I think the way parameter files (e.g. calibration) are handled in FairRoot/R3BRoot is terrible.
Custom classes inheriting from TObject are painful enough when you are dealing with TClonesArrays (where one could argue that the benefits in speed and size justify the pains of ROOT), but for the parameter files they are a terrible design choice. A calibration just for califa (payload perhaps 40kB worth of ascii encoded float) goes for 250kB in the par format (all serialized arrays with at least 2432 elements, most of it stuff like APD numbers) or more than 1MB (with ROOT, most of it histograms).
Naturally, FairRoot does no collision checking when the same object in multiple *par files (it seems the earlier one in the TList will win), and at least in R3BRoot, we also do not even check for the existence of input parameters: R3BCalifaMap2CrystalCal will happily read a (default-constructed?) zero array from FairRuntimeDB if the no files were specified. This of course violates "Fail as early as possible".
I want to propose a solution offering the following features:
- Multi-Format support, including (potentially) human readable ones used by people which have not been exposed to ROOT (such as csv, json, xml)
- Good support for mixing and replacing individual parameter sets (e.g. "Take the califa cal from s444 with the TofD cal from s494")
- Enforcement of parameter existence
- Enforcement of unique definitions
- Namespace support
- Possibility of version control
I'm am talking, of course, of this new and shiny feature called "directory" (or "folder" for Apple users) in the recent innovation called "hierarchical file system". Furthermore, I propose a single environment variable $R3BPARS, which will point to a parameter directory.
So R3BCalifaMap2CrystalCal might just look for $R3BPARS/califa/calibration.json (or .csv, or .xml) and parse that, easy-peasy. If it turns out that 3d models stored in root files are really the way to go (instead of procedurally generating everything at startup a la geant), we could easily accommodate them as well. Backwards compatibility is easily achieved: feed $R3BPARS/par/.par and $R3BPARS/root/.root to R3BRuntimeDB.

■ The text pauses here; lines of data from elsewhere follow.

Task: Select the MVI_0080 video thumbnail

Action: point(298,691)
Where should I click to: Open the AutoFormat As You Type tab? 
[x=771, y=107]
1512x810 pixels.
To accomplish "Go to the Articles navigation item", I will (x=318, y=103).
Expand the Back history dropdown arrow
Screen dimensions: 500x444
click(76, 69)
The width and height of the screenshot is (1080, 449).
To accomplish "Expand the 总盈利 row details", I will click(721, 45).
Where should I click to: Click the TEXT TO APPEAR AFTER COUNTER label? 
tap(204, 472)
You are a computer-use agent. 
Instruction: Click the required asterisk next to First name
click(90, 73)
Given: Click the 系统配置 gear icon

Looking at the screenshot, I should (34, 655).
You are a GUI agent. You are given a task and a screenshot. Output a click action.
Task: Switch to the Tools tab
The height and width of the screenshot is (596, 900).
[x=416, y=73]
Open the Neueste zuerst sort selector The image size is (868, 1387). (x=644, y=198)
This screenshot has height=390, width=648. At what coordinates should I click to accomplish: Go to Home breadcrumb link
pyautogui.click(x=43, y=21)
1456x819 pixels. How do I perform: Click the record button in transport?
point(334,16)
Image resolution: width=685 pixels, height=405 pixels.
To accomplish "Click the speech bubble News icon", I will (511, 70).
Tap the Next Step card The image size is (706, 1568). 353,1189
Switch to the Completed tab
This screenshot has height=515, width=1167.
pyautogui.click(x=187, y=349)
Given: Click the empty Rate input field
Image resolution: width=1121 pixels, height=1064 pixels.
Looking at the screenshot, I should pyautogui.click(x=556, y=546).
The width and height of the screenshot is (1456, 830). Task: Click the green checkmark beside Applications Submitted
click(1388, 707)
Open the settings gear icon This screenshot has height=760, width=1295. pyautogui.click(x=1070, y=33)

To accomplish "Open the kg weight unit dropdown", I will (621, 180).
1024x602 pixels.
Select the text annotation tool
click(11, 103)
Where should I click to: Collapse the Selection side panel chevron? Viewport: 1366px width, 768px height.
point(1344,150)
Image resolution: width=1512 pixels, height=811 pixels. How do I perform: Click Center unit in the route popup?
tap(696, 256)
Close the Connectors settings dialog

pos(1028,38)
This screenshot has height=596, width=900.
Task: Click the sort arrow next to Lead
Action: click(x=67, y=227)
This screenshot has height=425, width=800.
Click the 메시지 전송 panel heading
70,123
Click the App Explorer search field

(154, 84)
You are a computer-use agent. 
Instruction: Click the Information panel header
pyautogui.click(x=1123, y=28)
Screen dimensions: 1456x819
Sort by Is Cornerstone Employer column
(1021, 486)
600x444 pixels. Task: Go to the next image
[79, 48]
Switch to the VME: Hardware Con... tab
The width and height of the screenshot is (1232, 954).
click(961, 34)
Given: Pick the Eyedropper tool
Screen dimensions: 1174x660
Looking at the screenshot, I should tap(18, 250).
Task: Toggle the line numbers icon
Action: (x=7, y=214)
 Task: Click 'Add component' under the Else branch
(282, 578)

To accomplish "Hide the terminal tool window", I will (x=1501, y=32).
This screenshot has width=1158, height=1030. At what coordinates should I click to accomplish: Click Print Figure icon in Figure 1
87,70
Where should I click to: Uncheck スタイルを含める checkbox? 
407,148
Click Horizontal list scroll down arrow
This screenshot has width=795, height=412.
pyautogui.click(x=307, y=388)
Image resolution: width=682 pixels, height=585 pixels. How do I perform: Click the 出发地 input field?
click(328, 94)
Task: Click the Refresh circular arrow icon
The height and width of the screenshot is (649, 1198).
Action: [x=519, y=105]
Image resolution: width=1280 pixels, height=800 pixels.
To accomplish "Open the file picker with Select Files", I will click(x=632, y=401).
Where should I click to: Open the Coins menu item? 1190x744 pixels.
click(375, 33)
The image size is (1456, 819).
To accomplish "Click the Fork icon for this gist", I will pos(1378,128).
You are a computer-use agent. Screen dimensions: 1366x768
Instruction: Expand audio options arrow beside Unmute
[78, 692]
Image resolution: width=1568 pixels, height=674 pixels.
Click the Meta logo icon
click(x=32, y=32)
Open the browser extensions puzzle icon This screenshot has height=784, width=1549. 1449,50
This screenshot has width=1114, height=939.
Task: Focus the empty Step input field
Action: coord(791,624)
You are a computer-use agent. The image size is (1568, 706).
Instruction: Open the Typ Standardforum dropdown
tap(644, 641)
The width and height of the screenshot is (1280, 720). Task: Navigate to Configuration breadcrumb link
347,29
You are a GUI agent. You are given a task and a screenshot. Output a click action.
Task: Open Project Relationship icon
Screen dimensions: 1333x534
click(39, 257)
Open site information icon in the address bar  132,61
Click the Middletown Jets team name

By having a dedicated class (call it R3BParManager) or something managing parameter file lookup (e.g. pasting env var + subpath), we could later also support e.g. validity time intervals for parameter files to transparently support multiple beamtimes. (e.g. take the first wrts, and search in the subdirectories which are valid for that time for the subpath. If you find exactly one match, return that, otherwise, error. In the end, this will just return a filename: R3BParManager::get("califa/calibration.json") for epoch 1591741032 resolves to $R3BPARS/202105_s494/califa/calibration.json.)
Thus, this will be much more legible than the present approach. For comparison, here is the relevant output of FairRuntimeDB::print if I used a TList for both the first and the second input (after initialization, just before starting the run)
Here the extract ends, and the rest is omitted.